Hoovering - is a behavior associated with narcissism as it is a baiting tactic that serves a narcissist's pursuit for attention and control.
Baiting
The narc called me yesterday. I was not by my phone, I saw this 10 min later and took a triple take. I wasn't even shocked he called, I was hit with disbelief at how textbook of a covert narcissist he is. It's nauseating.
6 months nearly to the day that he went without communicating directly with me. Since March, I've cut contact with all of his flying monkeys. He has no idea where I am or how to control me, so he called. It's inevitable, the Narc is going to keep on Narc'ing.
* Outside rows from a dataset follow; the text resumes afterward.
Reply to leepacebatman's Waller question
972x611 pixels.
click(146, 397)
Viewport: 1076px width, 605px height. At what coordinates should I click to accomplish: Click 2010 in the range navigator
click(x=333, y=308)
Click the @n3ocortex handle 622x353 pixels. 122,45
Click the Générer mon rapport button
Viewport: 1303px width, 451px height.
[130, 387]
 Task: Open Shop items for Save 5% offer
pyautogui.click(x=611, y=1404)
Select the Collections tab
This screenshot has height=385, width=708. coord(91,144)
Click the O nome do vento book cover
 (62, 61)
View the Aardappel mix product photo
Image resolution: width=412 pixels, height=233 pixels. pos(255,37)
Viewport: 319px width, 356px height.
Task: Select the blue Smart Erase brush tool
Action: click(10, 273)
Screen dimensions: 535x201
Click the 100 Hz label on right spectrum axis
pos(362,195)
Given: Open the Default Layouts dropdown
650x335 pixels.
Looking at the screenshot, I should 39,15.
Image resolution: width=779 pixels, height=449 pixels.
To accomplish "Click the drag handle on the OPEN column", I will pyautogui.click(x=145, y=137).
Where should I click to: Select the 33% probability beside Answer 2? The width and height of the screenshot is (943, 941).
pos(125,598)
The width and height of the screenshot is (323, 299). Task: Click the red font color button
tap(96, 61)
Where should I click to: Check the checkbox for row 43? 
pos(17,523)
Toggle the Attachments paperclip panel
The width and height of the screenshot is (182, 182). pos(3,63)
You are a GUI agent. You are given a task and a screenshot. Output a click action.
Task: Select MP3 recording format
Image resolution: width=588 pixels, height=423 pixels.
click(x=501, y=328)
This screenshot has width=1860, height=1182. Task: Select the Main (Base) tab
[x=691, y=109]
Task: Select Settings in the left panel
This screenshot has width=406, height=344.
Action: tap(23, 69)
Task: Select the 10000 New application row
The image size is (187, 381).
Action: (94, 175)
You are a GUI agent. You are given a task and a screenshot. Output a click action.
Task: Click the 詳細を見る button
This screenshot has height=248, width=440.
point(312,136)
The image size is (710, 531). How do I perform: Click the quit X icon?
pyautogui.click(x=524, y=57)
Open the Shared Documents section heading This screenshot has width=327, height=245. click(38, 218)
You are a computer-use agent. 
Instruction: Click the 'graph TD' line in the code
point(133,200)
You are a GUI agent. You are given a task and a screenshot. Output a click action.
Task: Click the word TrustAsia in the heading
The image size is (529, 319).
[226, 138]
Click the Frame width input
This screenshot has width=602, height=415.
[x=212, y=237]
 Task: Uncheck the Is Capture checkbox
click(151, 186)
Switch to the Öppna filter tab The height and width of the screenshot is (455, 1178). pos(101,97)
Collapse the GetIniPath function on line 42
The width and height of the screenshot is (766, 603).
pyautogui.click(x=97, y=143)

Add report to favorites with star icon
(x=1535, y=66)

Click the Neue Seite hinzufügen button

He couldn't be bothered to call me regarding removing my final things from his house. He couldn't be bothered to call me regarding the storage units in April. Two weeks ago, he couldn't be bothered to call me and tell me he is denying to cover dental insurance through the vague wording of "health insurance" on the pre-nup. I had dental insurance before I met him, while I was married to him, and the pre-nup was to ensure my life wouldn't be interrupted (that was his story leading up to the wedding. Somewhere the optimism in me still believes he knew what he was about to do and in his state of mirroring me, he maybe had integrity). His vague narc wording won in the courts. Health insurance simply means medical. At least I have that. The point is, my attorney pointed out the previous coverage and the narc denied coverage. In all situations his flying monkeys were called to duty. So why did you need me now, narc? What could be so important that you called me?
Not Falling For It
Was there something you needed, Narc? Rhetorical question. Of course, there was something you needed. That's what a narc does. They use people, places, and things, to get what they need.
Did you need a supply, perhaps? A sense of control? Were you looking for an emotional reaction? Maybe to prop up your ego? You got nothing. Since you've last spoken to me, I have become nothing short of a covert narcissist expert. Your games are textbook. You calling me, was not an If, But When statement. I didn't think it would be so soon. Does your new supply know?
People without narc education might believe the best in you and believe you called to apologize. I would have thought that before I knew about narcissism. I know now narcs don't apologize. You called because you were hoping to gain from my existence. You no longer have access to me. I can nearly laugh at how predictable you are. And in another world, I may have picked it up or called back out of curiosity or even optimism for change. In this one, you aren't worth that time or breath.